For employers, unions are a bit like children, they love them until they get an opinion. Union recognition means that suddenly there has to be a justification for all sorts of decisions that previously could be put into action with no one challenging or opposing them. But it leads to a better outcome if an employer can explain the rationale behind a decision or action.
What are the current key trends/ innovations in the union movement?
Unions are now realising they have to segment their offering; move away from a rigid approach with services delivered in a particular way at a certain time to a more nuanced offering that better meets members’ individual needs or aspirations.
That will involve being digital first: embracing digital technology in the same way commerce did, perhaps five or 10 years ago, to enhance conventional communication methods.
At Prospect our digital reach has been expanding. For example, we connect with our freelance membership, who don’t have a workplace, this way. We offer webinars on a range of subjects linked to their profession or that provide relevant advice on issues such as tax, insurance or finding more work (especially important amid Covid-19). Our aim is to anchor the interest of the individual member but wrap around that a collective conversation and analysis about their industry – it’s about using new techniques to engage with members.
Digital communication has obviously been essential in the last five months during the pandemic. We have communicated directly with more members and reps than we have ever done through our more traditional representative structures. We have to build that thinking into future plans.

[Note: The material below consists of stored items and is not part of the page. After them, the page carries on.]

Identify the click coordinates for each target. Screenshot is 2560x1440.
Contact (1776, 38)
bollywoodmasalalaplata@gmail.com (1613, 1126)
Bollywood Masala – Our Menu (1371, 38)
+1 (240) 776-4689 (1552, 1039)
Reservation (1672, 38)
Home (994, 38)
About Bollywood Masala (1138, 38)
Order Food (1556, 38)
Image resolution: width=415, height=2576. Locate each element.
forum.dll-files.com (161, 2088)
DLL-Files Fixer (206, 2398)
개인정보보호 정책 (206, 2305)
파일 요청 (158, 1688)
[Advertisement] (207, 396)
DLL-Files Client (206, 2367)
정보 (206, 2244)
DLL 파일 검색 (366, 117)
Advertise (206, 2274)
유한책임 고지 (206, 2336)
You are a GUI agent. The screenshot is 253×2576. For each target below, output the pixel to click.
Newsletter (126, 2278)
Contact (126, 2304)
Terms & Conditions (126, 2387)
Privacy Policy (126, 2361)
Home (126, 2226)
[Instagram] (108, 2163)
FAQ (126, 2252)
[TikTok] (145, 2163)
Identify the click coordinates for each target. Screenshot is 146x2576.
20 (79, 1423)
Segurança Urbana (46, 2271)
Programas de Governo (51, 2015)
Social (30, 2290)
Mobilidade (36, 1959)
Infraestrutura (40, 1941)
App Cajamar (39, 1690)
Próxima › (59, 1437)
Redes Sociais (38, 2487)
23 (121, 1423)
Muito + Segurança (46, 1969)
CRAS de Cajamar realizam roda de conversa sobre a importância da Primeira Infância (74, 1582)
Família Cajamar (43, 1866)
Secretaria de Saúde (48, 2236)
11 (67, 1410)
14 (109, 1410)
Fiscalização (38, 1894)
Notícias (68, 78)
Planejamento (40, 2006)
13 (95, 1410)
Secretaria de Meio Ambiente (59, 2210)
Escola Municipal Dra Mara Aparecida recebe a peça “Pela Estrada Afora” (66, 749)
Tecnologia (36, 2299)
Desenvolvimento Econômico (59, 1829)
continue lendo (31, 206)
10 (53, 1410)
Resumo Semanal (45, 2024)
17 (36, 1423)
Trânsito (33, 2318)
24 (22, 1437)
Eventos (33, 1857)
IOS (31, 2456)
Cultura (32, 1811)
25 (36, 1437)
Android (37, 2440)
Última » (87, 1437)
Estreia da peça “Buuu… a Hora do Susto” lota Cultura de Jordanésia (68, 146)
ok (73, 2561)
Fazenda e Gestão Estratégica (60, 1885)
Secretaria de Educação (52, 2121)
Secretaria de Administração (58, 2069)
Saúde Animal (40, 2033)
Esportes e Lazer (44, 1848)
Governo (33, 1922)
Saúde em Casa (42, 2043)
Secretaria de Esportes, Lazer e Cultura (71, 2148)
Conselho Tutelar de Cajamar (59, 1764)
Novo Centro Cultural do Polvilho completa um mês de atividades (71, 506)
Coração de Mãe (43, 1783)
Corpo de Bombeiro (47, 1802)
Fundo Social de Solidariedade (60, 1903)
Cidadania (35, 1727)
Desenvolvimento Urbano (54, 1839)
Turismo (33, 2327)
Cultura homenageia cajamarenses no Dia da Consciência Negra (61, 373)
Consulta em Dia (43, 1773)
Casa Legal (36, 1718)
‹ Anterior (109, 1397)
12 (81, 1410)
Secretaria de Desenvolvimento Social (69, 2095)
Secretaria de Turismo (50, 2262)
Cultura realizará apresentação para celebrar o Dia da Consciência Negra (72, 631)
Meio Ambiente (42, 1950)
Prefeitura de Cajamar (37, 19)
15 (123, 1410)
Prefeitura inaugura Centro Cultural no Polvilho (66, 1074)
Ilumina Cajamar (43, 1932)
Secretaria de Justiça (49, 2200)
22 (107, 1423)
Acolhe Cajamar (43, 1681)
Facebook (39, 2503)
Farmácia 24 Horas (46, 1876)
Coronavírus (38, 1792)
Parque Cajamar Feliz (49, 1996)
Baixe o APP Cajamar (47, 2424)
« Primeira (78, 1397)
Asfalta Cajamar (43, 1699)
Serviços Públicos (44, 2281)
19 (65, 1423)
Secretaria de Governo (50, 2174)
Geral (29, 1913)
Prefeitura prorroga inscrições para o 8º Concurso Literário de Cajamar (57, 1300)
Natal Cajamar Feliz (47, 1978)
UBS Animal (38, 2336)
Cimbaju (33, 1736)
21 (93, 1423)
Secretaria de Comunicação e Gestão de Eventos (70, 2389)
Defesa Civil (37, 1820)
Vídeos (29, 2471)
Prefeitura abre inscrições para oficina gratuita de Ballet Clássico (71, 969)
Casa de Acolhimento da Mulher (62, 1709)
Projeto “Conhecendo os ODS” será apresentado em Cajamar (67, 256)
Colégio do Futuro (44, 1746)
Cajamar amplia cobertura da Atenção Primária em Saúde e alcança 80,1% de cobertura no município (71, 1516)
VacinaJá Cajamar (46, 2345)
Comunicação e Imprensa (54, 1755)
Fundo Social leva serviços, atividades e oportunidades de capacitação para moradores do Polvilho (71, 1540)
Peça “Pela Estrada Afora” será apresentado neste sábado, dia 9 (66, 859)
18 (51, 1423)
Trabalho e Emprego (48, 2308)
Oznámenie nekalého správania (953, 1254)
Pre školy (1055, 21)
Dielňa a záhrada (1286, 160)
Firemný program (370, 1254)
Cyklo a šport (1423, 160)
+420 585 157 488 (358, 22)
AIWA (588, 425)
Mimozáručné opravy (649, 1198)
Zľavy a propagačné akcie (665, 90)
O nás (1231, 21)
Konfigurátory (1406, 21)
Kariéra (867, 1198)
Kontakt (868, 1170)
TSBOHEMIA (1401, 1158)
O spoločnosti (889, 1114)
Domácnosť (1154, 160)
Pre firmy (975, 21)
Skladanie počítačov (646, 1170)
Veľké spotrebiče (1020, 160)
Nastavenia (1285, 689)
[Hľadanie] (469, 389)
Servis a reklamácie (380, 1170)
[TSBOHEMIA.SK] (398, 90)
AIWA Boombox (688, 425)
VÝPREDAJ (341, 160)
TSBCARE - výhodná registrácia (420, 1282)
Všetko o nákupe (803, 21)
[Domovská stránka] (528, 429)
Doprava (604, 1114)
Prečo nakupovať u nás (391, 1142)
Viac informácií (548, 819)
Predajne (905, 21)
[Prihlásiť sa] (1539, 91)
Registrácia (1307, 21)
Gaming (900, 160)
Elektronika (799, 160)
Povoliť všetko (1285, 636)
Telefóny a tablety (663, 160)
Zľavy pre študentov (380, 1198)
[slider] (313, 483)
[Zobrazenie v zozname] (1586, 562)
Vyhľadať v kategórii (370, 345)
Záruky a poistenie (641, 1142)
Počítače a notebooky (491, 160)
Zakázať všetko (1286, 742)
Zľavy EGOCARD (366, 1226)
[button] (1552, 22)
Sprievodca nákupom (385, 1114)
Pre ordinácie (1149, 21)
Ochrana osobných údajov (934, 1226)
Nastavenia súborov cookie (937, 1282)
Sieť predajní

Unions are also getting more savvy at using digital to put pressure on employers. This is as employers are waking up to the fact there is a digital employee relations factor, whether that’s over social media or WhatsApp groups – and they are vulnerable to huge reputational damage via such means if a workplace problem isn’t addressed.
How do you think the role of the trade union might grow in the next five years?
During the Covid-19 crisis unions were seen to be part of the solution not the problem. That’s because we have the granular knowledge of workplaces and different sectors that was needed by the government to formulate policy and develop wage and income subsidy schemes. It will be interesting to see whether unions continue to hold that position or whether this government falls back to its more natural ideological state of being less willing to engage with unions. Will attitudes change during the next five years based on what we have experienced in the last five months, or will we fall back to the ‘old normal’?